„Schwierige Zeiten verlangen nach einer starken Sozialwirtschaft“

TeilnehmerInnen der Branchenkonferenz 2016 der Sozialwirtschaft Österreich erarbeiten Forderungskatalog – BM Stöger erinnert an die Grundlagen von Freiheit und Demokratie

Wien (OTS) - Bei der Konferenz der Sozialwirtschaft Österreich am 29. November 2016 in Wien stand die Situation der österreichischen Gesundheits- und Sozialbranche ganz im Mittelpunkt der gemeinsamen Arbeit. Nach den einleitenden Worten Erich Fenningers, Vorstandsvorsitzender der Sozialwirtschaft Österreich, begrüßte auch Sozialminister Alois Stöger die rund 100 TeilnehmerInnen der Veranstaltung. In seiner Grundsatzrede erinnerte er daran, wie wichtig das Menschenbild der Aufklärung für unsere heutige Demokratie ist: „Alle Menschen sind gleich – und das sage ich an Tagen wie diesen ganz bewusst. Der Staat hat die Verpflichtung, sich genau anzuschauen, dass Menschen auch entsprechenden Zugang zu unserer Gesellschaft haben.“

Die sozialen Dienstleistungen – von Kinderbetreuung über Jugendhilfe, arbeitsmarktpolitische Dienstleistungen, Behinderten- und psychosoziale Arbeit bis hin zur Pflege – sind nicht nur wichtig für den gesellschaftlichen Zusammenhalt im Land. Sie sind auch ein bedeutender Wirtschaftsfaktor, wie Ruth Simsa, Leiterin des NPO-Instituts der Wirtschaftsuniversität Wien, in ihrem Vortrag zeigte: Investitionen in den Sektor zahlen sich mehrfach aus. Sie schaffen Arbeitsplätze und haben eine starke Wertschöpfung.
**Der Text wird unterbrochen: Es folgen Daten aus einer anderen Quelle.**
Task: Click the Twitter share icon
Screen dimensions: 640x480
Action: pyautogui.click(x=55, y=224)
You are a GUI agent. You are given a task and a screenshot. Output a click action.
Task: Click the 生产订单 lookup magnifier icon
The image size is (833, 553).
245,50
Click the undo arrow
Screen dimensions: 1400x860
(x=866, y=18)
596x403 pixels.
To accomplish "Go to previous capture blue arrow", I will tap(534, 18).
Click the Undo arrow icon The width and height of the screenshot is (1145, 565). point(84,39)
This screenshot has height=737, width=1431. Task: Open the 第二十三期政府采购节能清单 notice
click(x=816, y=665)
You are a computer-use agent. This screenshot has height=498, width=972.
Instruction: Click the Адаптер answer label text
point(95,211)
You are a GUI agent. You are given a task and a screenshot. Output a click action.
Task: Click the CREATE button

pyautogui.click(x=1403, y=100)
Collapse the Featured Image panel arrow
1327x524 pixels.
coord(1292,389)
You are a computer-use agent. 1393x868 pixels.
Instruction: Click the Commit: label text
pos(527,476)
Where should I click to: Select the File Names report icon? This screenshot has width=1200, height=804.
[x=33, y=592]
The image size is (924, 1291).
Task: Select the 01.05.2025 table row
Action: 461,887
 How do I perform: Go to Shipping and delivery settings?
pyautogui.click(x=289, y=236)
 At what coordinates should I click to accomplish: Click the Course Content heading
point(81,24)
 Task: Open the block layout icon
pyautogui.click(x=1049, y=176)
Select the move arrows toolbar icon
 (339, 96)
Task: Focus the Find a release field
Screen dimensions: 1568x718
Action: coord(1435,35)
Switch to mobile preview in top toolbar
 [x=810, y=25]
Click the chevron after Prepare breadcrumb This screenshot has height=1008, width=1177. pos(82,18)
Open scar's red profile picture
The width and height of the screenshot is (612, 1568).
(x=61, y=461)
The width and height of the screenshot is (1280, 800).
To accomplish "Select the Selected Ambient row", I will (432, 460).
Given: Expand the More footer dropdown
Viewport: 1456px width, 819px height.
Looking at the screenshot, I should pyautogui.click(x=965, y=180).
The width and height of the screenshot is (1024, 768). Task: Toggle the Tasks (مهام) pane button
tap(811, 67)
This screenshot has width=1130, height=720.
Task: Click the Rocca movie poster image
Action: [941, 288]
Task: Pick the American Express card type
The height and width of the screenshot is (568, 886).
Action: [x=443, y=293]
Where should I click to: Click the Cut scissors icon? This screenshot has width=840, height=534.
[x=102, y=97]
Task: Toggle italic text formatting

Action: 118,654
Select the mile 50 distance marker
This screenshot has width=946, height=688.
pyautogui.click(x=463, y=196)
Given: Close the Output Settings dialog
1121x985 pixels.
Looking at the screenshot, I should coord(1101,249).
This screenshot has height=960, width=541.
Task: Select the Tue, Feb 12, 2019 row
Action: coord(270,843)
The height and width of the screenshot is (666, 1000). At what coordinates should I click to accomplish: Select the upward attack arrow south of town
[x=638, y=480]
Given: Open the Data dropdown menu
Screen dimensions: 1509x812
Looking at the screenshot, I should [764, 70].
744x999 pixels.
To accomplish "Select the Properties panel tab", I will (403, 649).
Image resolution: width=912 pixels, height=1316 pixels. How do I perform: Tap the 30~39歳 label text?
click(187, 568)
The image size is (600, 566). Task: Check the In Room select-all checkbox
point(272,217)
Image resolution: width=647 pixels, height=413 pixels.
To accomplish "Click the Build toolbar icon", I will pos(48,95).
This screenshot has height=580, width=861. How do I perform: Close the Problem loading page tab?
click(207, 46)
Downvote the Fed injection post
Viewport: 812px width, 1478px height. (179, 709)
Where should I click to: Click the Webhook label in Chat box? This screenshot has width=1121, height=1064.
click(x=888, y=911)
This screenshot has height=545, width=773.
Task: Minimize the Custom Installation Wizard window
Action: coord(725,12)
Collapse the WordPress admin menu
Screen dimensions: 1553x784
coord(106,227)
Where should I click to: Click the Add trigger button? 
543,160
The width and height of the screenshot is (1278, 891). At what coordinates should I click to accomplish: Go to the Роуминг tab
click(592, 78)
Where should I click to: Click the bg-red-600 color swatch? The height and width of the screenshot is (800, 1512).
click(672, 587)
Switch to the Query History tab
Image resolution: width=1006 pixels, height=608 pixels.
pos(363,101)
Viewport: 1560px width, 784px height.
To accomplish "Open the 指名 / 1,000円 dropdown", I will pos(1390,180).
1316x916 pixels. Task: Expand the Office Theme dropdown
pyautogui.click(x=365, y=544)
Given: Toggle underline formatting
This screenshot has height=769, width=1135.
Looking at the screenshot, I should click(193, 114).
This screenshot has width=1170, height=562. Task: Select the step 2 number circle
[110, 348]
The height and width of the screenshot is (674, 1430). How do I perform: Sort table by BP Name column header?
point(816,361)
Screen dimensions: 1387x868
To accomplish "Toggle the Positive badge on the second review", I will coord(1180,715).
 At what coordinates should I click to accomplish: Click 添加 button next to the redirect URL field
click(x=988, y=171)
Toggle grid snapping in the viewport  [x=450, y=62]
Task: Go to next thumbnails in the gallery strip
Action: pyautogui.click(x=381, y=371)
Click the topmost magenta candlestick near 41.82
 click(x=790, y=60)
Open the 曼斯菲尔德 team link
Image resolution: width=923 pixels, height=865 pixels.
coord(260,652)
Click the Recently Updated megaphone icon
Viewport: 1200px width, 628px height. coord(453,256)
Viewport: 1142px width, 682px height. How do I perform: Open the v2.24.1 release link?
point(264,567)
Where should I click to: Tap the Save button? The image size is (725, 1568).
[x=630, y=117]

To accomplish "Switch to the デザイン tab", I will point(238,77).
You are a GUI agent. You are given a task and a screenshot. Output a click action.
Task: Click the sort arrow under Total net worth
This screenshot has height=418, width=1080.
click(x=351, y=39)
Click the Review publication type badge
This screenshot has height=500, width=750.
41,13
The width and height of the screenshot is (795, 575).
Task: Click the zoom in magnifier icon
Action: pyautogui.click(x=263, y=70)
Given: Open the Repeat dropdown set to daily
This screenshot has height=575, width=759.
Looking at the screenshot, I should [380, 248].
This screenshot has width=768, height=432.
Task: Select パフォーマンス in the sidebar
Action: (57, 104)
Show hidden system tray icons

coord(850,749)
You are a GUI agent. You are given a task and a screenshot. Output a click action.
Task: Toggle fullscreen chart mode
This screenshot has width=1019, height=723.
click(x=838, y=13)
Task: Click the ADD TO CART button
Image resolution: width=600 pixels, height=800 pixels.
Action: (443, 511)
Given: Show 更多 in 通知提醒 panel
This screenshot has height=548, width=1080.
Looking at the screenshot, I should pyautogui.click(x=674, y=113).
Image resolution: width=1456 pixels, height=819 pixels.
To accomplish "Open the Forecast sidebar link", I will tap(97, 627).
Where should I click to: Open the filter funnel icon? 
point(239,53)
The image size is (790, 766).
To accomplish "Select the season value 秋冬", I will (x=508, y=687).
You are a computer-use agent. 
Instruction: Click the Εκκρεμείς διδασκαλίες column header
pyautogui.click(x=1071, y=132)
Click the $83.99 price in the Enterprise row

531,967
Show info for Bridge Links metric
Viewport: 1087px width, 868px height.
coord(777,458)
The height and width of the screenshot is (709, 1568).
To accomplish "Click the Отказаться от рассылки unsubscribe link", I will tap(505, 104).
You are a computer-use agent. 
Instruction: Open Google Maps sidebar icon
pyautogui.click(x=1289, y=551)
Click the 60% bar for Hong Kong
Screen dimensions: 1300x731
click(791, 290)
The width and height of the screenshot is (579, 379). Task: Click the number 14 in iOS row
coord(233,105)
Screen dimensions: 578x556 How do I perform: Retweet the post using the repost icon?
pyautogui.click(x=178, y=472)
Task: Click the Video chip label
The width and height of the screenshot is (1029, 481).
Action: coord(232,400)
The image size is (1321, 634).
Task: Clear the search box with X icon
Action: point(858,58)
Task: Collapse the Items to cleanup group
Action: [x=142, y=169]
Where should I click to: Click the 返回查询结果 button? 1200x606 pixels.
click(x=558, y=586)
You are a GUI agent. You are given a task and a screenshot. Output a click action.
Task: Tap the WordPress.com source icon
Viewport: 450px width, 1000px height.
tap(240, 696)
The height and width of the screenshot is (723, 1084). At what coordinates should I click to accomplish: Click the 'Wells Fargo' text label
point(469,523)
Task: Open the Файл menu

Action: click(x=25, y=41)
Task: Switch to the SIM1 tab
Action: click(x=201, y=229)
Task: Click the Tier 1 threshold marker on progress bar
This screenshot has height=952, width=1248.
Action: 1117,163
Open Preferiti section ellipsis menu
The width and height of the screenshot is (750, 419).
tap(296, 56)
Heidrun Maier-de Kruijff, Geschäftsführerin des Verbands der öffentlichen Wirtschaft und Gemeinwirtschaft Österreichs (VÖWG), appellierte in ihrem Vortrag über die Situation der Sozialwirtschaft in Europa an die österreichische Branche, auch auf europäischer Ebene stärker aufzutreten: „Lieber etwas selber machen und mitgestalten, sonst wird es von anderen gemacht.“

Nach den Vorträgen leitete Walter Marschitz, Geschäftsführer der Sozialwirtschaft Österreich, zu den Tischdiskussionen über. In kleineren Runden arbeiteten die TeilnehmerInnen der Konferenz an den Forderungen der Branche an Politik und Verwaltung. Zur Sprache kamen dabei auch viele neue Ideen, um die Position der Sozialunternehmen zu stärken, wie etwa ein Sozialwirtschaftsgesetz oder auch spezielle Innovationsförderungen, um die sozialen Dienstleistungen stetig weiterzuentwickeln und zu verbessern.

Die Sozialwirtschaft Österreich (ehemals BAGS) ist mit über 400 Mitgliedsorganisationen die größte freiwillige Interessenvertretung für die Unternehmen der privaten Sozial- und Gesundheitsbranche.